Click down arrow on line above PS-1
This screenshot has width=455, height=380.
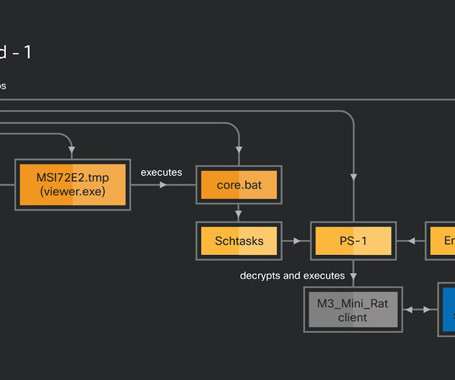point(354,177)
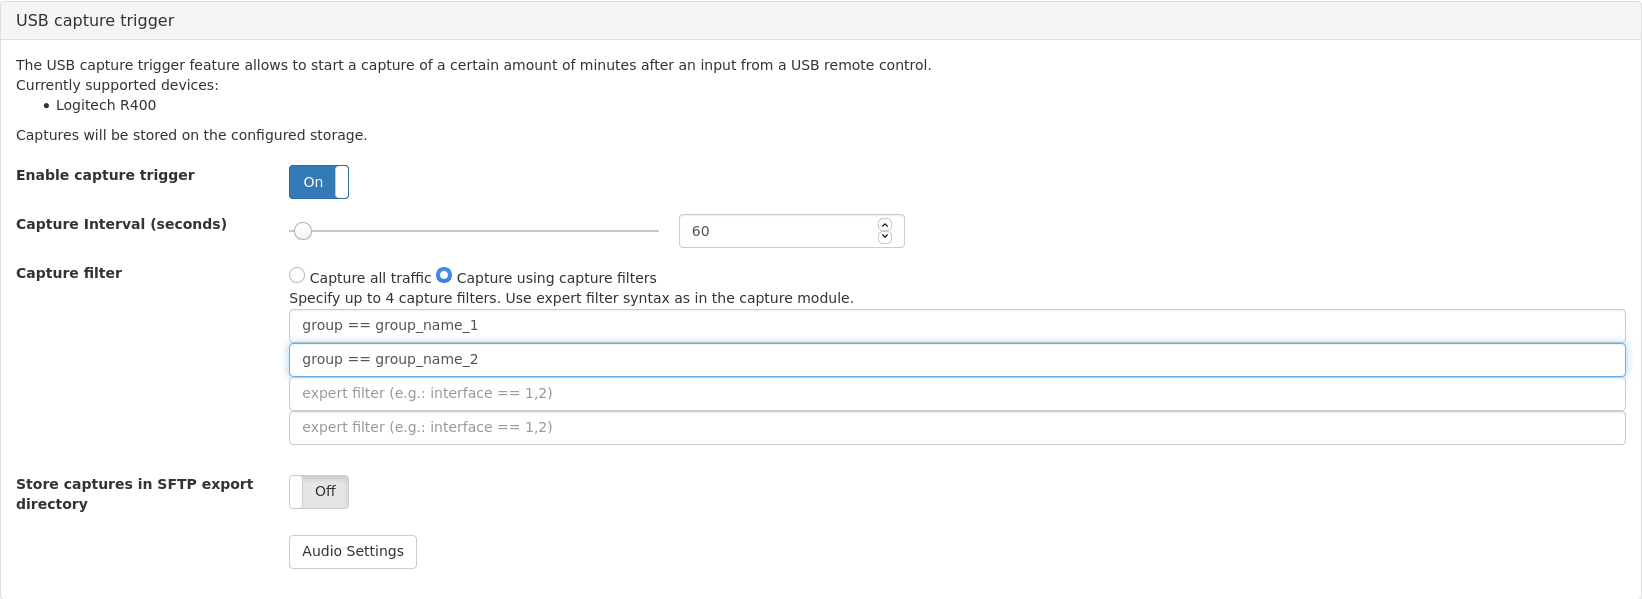This screenshot has width=1642, height=599.
Task: Click the middle of the interval slider track
Action: coord(474,231)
--------------------
* Te lossen probleem:
Kun je alle bovenstaande regels woord voor woord overnemen, maar zonder de afbeeldingen?

* Verwachte uitvoer:
Click down arrow on line above PS-1
This screenshot has width=455, height=380.
point(354,177)
This screenshot has width=1642, height=599.
Task: Click the middle of the interval slider track
Action: coord(474,231)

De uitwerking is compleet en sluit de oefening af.